SUPPLIED MATERIAL>
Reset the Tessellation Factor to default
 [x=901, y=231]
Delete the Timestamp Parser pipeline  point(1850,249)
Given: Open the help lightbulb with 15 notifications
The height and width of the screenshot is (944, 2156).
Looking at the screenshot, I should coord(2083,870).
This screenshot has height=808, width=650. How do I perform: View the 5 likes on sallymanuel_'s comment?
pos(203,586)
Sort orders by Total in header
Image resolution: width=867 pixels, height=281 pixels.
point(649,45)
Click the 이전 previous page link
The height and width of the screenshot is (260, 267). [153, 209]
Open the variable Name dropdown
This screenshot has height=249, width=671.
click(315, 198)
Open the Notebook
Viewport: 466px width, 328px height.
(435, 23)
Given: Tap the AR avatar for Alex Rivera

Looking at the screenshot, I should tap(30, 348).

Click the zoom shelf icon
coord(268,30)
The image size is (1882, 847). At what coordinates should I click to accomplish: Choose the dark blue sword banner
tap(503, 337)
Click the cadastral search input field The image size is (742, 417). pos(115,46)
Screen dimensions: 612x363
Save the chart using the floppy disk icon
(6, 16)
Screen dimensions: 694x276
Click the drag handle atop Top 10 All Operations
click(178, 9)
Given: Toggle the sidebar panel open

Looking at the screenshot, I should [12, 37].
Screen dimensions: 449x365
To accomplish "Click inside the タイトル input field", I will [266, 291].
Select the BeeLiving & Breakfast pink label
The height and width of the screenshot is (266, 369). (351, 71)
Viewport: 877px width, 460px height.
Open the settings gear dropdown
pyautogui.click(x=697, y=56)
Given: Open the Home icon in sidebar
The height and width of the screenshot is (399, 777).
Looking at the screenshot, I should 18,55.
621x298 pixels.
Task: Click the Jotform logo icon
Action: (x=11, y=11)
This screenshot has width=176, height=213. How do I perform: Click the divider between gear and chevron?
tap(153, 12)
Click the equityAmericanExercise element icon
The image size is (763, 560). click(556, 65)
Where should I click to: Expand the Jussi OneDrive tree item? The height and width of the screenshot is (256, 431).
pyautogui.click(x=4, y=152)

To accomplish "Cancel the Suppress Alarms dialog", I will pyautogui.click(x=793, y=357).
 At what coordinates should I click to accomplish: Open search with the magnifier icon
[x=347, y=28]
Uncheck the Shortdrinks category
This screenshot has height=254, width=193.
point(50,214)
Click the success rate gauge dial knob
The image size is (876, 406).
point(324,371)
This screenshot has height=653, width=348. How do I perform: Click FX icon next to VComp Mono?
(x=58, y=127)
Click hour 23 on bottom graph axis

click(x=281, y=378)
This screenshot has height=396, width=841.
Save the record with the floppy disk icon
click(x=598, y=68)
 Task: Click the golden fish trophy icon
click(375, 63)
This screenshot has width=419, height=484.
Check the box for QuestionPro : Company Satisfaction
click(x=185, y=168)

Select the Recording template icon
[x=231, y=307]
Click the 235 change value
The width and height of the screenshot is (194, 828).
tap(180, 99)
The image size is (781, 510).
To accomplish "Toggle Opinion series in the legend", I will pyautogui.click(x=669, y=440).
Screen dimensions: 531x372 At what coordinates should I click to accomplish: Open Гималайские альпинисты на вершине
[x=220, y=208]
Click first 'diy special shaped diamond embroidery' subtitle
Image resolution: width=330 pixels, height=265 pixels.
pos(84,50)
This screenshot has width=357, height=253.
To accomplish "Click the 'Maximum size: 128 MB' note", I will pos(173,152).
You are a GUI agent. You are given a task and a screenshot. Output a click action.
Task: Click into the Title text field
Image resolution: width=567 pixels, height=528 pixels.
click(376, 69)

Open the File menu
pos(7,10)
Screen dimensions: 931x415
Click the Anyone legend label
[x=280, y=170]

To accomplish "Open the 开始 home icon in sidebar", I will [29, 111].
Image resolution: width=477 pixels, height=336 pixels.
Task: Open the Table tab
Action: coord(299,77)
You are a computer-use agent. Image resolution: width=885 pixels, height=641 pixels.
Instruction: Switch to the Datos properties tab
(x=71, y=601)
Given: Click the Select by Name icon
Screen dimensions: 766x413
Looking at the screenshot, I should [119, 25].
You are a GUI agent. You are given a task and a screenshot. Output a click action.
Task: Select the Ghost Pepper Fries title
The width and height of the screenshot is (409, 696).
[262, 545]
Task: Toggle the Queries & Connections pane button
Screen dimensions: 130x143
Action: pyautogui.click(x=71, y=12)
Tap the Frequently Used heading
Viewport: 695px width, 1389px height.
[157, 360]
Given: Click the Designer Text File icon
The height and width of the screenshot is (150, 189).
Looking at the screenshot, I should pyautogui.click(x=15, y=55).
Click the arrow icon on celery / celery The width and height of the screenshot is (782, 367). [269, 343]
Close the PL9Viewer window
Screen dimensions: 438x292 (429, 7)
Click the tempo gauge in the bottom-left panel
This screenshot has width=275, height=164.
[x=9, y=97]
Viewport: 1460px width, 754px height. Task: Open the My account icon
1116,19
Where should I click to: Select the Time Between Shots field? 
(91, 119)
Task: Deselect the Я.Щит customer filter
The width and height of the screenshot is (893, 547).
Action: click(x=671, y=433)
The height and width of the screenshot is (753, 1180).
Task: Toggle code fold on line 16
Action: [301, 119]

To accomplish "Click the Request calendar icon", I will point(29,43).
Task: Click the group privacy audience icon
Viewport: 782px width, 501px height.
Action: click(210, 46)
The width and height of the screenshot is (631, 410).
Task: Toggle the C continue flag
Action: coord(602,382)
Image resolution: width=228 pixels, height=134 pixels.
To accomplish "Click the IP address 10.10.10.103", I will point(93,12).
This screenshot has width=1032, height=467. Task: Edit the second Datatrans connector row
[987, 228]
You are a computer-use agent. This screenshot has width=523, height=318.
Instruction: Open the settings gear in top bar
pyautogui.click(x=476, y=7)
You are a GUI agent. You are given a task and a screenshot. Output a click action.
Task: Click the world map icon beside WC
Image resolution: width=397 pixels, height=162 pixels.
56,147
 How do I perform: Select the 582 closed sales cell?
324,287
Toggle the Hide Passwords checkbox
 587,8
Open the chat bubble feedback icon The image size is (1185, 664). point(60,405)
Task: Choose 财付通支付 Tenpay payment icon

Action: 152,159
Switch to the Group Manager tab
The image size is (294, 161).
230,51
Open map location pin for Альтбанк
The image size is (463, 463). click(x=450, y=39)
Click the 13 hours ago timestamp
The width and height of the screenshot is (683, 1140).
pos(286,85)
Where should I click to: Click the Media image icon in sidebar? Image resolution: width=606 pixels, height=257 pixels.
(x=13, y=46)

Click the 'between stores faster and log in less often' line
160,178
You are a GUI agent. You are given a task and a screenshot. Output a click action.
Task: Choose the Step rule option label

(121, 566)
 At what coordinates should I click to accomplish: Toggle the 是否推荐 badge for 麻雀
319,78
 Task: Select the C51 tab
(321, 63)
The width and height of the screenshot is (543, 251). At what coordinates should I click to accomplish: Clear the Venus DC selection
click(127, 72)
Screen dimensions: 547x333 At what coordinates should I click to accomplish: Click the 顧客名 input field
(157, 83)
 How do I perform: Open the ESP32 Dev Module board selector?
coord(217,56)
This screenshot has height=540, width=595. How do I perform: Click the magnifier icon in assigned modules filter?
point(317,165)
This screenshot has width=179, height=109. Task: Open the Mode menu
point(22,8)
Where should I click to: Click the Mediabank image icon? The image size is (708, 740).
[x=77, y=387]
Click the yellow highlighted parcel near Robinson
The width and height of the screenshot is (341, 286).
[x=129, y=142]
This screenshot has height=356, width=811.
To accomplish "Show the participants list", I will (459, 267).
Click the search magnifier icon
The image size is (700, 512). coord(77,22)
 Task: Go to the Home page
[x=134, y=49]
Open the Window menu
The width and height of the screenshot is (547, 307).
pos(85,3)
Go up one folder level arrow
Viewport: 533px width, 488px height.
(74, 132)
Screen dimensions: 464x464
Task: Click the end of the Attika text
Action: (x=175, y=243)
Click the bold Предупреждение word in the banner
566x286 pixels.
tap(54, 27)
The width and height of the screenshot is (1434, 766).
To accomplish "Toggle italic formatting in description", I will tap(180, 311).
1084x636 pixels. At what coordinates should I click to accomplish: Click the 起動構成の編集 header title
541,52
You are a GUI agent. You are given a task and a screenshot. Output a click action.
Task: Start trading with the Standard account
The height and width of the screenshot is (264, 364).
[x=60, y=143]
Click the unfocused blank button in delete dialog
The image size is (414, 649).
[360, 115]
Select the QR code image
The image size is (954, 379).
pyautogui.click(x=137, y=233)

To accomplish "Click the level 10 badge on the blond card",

TASK DETAILS>
All that is needed is the opening run of the data, given again exactly: please include every line from the first through the line with "Sort orders by Total in header", both ends kept.

EXERCISE RESULT>
Reset the Tessellation Factor to default
 [x=901, y=231]
Delete the Timestamp Parser pipeline  point(1850,249)
Given: Open the help lightbulb with 15 notifications
The height and width of the screenshot is (944, 2156).
Looking at the screenshot, I should coord(2083,870).
This screenshot has height=808, width=650. How do I perform: View the 5 likes on sallymanuel_'s comment?
pos(203,586)
Sort orders by Total in header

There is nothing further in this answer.